A new 'cutout-style' statue of an archer on Castle Road
A new 'cutout-style' statue of an archer on one of the main roads into Kilkenny City has garnered a mixed reaction from local councillors, with one describing it as ‘a little bit English-looking’, and another warning against the ‘disneyfication’ of Kilkenny.
The sculpture, on the Castle Road, is the first of a variety due to be erected on some of the main routes into the city. They are intended to alert motorists they are arriving into the city limits in tandem with traffic-calming measures. This first particular piece is located close to Archer’s Avenue in an area known for its history of archery.
However, while city councillors have given their backing to the concept, a number flagged concerns over the design of the pieces. At the December meeting of Kilkenny City Municipal District, Cllr David Fitzgerald (FG) said he was concerned the new archer sculpture ‘looked a bit English’.
“It reminds me of something you would see coming into somewhere like York,” he said.
Cllr Eugene McGuinness (IND) said he felt the piece was quite 'modern-looking', but overall the idea was a good one to welcome people into the city.

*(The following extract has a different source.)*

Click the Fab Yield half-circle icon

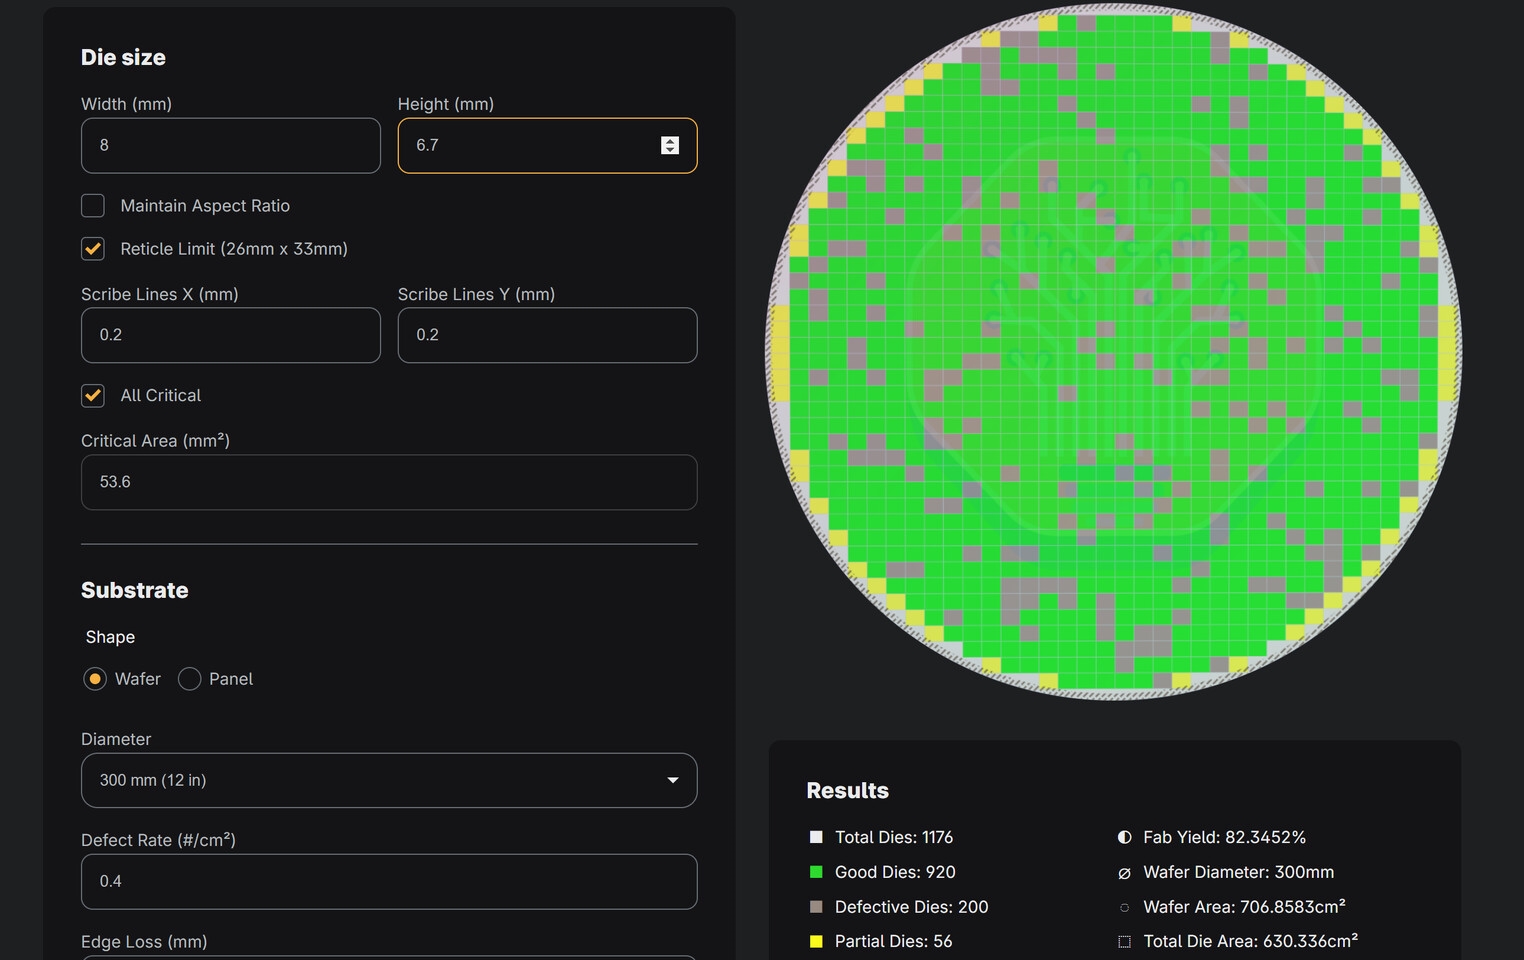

Cllr Maria Dollard (Green) said the feedback she had received was that the council was looking at something to control speed and let people know they were coming into a 30km/h zone. She agreed the idea was positive, but said there were some concerns that Kilkenny was under going a ‘disneyfication’.
“A witch on a broomstick is a disneyfication of a witch,” she said.
Cllr Dollard called for a ‘deeper dive into our history’ to ensure the pieces do not ‘look like something lifted out of an English town’.
Cllr John Coonan (FF) said he thought the concept was meeting councillors’ favour, generally speaking, including the piece on top of Castle Road. He said it was good to see a city demarcation and it was getting a positive public response, suggesting Irish-specific themes, including Cú Chulainn who he said ‘had a stick and ball’.
City engineer Ian Gardner said it was important to make clear the pieces were part of traffic calming features and a Part 8 planning consultation would be included. He said more detail could be ironed out at this stage.
“There will be about five or six ‘gateway’ locations where we are looking at theses sculptures,” he said.
Mr Gardner said he took the point about looking ‘English’ and concerns over disneyfication. He also said he took the point about Cú Chulainn, and said the council could look at going back further than the Medieval era for inspiration.
Mr Gardner also informed members the cost of the project to the council would be minimal as there was Government funding available and Active Travel was very interested in supporting it also.